# Required action
In the listing below, the lines starting with the line with "Task: Click the main menu hamburger icon" and going on through the line with "This screenshot has height=2297, width=1596." are to be reproduced exactly, and only those.

# Records for the exercise

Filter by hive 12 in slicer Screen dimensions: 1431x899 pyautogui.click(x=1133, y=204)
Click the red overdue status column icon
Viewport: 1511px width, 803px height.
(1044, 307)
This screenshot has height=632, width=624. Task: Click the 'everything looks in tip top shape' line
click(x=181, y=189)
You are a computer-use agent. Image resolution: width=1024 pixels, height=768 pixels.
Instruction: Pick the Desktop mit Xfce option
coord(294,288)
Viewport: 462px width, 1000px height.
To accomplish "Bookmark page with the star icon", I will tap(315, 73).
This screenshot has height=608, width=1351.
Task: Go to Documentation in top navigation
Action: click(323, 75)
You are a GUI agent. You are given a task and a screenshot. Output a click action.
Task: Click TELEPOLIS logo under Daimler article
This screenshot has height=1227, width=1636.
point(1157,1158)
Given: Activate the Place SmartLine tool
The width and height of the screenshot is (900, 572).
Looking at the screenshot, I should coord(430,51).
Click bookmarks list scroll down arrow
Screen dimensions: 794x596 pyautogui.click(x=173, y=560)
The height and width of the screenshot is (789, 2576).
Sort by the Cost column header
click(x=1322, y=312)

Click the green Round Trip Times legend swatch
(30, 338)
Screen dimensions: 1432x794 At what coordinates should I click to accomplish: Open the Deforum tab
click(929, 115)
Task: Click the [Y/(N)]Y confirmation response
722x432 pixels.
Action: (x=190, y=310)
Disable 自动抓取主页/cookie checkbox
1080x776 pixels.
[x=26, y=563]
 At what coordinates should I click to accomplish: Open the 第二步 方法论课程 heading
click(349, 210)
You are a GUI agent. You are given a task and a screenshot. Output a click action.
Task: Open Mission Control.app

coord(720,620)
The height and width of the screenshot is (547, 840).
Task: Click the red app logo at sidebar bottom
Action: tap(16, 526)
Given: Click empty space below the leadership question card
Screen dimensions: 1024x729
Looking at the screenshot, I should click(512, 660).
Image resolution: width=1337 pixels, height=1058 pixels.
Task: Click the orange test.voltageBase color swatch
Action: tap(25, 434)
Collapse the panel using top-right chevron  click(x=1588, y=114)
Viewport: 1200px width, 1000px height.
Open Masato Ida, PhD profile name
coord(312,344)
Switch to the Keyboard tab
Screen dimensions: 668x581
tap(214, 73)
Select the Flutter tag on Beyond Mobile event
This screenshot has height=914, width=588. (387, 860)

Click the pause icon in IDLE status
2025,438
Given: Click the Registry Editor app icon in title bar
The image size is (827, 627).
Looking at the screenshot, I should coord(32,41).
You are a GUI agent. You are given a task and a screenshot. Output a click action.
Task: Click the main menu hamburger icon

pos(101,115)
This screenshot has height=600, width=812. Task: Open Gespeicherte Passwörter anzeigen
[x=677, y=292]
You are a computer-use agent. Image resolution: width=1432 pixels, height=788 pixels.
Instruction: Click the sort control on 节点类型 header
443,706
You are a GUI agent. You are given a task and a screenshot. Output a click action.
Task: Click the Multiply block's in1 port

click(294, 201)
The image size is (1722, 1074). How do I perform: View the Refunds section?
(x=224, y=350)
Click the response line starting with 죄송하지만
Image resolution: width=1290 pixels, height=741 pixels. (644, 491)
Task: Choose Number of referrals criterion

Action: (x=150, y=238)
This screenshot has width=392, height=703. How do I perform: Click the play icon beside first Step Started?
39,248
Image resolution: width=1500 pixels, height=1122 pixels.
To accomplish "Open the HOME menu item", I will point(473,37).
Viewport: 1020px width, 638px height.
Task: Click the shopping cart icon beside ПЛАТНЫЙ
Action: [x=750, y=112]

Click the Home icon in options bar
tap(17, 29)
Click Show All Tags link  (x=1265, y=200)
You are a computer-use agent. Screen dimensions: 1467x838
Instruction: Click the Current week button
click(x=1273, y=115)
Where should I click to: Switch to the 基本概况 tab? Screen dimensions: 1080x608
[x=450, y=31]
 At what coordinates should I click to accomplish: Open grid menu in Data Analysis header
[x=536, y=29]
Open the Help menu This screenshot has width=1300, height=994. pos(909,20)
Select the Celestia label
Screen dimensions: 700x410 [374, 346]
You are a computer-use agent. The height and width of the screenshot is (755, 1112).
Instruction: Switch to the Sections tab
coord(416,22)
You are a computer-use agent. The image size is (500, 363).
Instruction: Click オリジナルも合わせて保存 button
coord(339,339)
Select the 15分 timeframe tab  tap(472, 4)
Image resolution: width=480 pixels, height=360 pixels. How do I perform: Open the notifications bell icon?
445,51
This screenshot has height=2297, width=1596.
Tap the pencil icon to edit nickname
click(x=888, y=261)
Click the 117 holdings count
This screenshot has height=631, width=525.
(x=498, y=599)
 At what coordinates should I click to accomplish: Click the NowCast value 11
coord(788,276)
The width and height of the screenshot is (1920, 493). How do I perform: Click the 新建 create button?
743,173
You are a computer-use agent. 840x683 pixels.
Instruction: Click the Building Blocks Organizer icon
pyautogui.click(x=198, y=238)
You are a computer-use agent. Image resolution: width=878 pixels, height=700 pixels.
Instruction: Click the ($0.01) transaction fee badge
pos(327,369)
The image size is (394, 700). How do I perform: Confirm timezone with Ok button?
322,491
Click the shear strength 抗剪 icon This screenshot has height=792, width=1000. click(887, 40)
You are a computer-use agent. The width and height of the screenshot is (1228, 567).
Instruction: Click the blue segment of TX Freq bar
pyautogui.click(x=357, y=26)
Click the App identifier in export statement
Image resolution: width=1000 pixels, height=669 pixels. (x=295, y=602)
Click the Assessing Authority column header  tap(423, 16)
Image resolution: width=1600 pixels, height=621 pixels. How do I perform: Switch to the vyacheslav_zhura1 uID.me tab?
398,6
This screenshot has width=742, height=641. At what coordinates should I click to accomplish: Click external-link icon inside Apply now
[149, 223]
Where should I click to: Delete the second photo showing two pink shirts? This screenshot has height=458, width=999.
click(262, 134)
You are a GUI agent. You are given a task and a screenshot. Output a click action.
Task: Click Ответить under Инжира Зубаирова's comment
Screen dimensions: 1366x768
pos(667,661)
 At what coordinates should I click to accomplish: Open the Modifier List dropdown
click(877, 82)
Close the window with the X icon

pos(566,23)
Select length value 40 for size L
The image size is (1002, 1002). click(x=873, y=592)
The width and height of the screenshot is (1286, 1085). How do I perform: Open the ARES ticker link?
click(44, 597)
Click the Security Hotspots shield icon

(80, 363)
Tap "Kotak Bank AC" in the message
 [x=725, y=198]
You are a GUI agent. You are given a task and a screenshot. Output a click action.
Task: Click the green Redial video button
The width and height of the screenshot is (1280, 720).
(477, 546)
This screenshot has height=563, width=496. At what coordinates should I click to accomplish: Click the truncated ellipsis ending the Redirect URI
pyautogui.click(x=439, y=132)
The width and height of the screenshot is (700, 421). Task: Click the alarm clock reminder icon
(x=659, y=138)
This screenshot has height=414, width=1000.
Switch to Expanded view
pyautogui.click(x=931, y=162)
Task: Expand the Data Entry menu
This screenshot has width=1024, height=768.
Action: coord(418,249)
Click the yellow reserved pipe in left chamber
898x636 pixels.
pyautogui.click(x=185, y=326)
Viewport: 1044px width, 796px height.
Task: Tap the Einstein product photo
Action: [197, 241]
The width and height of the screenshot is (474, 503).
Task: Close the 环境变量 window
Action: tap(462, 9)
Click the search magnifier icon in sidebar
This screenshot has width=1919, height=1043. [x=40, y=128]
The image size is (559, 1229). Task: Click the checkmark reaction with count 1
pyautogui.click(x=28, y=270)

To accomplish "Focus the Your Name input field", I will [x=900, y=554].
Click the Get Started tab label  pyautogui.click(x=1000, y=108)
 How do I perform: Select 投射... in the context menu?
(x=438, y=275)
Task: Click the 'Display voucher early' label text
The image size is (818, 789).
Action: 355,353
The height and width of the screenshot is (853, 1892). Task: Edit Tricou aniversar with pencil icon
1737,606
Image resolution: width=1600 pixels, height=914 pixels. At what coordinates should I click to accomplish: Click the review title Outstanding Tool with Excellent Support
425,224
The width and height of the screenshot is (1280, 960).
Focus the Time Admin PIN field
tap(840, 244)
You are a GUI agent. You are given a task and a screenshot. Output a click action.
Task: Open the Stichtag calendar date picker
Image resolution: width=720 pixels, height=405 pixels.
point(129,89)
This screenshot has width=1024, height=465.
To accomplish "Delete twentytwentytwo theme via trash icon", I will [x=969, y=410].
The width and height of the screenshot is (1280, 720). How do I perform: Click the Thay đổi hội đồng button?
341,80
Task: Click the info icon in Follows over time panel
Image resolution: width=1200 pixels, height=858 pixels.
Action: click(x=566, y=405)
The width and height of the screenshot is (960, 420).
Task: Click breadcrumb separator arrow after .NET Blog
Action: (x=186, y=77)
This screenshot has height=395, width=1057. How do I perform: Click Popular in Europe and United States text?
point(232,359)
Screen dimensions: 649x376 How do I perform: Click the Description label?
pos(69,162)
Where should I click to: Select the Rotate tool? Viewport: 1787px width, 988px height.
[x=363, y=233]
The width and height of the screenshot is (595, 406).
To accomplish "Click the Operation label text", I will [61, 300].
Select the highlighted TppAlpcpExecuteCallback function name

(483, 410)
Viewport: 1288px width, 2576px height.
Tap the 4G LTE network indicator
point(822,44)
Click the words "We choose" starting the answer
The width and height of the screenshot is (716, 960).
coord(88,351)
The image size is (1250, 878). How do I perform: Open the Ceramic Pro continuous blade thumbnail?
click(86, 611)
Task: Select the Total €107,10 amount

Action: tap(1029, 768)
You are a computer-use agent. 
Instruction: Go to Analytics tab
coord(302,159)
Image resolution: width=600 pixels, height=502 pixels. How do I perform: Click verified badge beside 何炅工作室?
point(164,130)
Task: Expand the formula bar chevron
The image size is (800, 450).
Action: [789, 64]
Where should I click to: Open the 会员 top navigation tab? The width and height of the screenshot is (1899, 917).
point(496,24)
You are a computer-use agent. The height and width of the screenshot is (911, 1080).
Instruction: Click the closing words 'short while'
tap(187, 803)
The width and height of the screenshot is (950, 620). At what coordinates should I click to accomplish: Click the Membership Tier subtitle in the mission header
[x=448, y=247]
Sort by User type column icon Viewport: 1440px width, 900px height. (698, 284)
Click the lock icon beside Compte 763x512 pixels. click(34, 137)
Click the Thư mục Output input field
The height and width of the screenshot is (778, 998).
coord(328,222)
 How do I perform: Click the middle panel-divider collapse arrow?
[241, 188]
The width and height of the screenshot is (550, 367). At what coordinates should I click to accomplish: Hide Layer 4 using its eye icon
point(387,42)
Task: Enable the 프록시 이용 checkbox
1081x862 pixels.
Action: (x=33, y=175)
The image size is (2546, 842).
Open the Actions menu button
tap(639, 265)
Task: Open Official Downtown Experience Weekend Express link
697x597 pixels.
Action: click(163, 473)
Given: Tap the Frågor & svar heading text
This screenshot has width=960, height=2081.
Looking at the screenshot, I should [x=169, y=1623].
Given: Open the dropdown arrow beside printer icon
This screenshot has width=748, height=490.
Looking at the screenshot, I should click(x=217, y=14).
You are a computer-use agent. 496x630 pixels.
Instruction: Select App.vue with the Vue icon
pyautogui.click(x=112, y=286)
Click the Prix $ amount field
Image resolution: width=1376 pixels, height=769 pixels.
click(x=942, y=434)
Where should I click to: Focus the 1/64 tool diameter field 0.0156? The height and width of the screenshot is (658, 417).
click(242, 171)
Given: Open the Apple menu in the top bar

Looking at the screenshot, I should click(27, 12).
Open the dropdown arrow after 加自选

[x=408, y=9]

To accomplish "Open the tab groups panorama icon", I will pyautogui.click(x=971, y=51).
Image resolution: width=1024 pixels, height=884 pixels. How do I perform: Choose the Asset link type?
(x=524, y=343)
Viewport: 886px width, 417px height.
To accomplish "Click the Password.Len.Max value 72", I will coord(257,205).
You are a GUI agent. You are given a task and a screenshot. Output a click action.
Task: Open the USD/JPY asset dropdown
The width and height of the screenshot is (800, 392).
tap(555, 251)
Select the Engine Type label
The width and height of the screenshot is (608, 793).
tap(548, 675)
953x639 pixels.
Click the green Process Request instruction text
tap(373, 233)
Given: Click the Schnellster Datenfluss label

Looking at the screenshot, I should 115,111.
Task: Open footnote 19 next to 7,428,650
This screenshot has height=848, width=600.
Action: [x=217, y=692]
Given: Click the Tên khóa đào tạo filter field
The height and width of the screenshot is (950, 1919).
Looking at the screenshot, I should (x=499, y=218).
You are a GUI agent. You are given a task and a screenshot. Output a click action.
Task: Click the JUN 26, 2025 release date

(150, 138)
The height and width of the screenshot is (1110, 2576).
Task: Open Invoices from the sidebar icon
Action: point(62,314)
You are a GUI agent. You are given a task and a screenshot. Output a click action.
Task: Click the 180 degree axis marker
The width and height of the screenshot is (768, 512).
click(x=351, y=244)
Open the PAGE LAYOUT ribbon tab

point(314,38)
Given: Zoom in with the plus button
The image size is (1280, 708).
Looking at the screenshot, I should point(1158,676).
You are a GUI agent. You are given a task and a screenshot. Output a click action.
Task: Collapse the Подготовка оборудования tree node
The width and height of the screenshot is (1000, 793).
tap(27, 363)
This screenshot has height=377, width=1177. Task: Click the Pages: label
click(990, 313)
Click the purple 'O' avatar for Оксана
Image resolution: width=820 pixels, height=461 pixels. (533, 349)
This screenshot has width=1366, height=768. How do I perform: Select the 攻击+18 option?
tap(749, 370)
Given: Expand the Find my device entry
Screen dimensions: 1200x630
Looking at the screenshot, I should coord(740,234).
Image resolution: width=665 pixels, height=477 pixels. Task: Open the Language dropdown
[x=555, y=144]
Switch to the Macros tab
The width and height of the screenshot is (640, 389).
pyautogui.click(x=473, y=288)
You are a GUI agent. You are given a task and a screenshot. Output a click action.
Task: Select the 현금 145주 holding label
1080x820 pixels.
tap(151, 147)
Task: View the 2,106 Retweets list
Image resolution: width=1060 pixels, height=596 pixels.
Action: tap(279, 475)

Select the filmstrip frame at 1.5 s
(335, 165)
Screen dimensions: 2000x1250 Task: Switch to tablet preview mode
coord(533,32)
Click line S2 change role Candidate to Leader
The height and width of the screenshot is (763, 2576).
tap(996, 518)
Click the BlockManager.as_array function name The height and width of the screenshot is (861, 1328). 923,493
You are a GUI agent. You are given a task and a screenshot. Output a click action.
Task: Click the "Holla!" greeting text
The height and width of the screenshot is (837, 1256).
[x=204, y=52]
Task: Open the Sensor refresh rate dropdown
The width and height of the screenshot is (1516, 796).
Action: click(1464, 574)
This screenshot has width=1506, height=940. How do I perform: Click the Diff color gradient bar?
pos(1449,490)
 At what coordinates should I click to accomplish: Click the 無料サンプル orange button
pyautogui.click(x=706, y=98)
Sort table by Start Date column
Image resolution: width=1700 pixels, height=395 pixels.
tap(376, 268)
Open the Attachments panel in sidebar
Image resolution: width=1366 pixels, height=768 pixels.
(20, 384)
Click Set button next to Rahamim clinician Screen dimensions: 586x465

# Output for this exercise
Task: Click the main menu hamburger icon

pos(101,115)
This screenshot has height=600, width=812. Task: Open Gespeicherte Passwörter anzeigen
[x=677, y=292]
You are a computer-use agent. Image resolution: width=1432 pixels, height=788 pixels.
Instruction: Click the sort control on 节点类型 header
443,706
You are a GUI agent. You are given a task and a screenshot. Output a click action.
Task: Click the Multiply block's in1 port

click(294, 201)
The image size is (1722, 1074). How do I perform: View the Refunds section?
(x=224, y=350)
Click the response line starting with 죄송하지만
Image resolution: width=1290 pixels, height=741 pixels. (644, 491)
Task: Choose Number of referrals criterion

Action: (x=150, y=238)
This screenshot has width=392, height=703. How do I perform: Click the play icon beside first Step Started?
39,248
Image resolution: width=1500 pixels, height=1122 pixels.
To accomplish "Open the HOME menu item", I will point(473,37).
Viewport: 1020px width, 638px height.
Task: Click the shopping cart icon beside ПЛАТНЫЙ
Action: [x=750, y=112]

Click the Home icon in options bar
tap(17, 29)
Click Show All Tags link  (x=1265, y=200)
You are a computer-use agent. Screen dimensions: 1467x838
Instruction: Click the Current week button
click(x=1273, y=115)
Where should I click to: Switch to the 基本概况 tab? Screen dimensions: 1080x608
[x=450, y=31]
 At what coordinates should I click to accomplish: Open grid menu in Data Analysis header
[x=536, y=29]
Open the Help menu This screenshot has width=1300, height=994. pos(909,20)
Select the Celestia label
Screen dimensions: 700x410 [374, 346]
You are a computer-use agent. The height and width of the screenshot is (755, 1112).
Instruction: Switch to the Sections tab
coord(416,22)
You are a computer-use agent. The image size is (500, 363).
Instruction: Click オリジナルも合わせて保存 button
coord(339,339)
Select the 15分 timeframe tab  tap(472, 4)
Image resolution: width=480 pixels, height=360 pixels. How do I perform: Open the notifications bell icon?
445,51
This screenshot has height=2297, width=1596.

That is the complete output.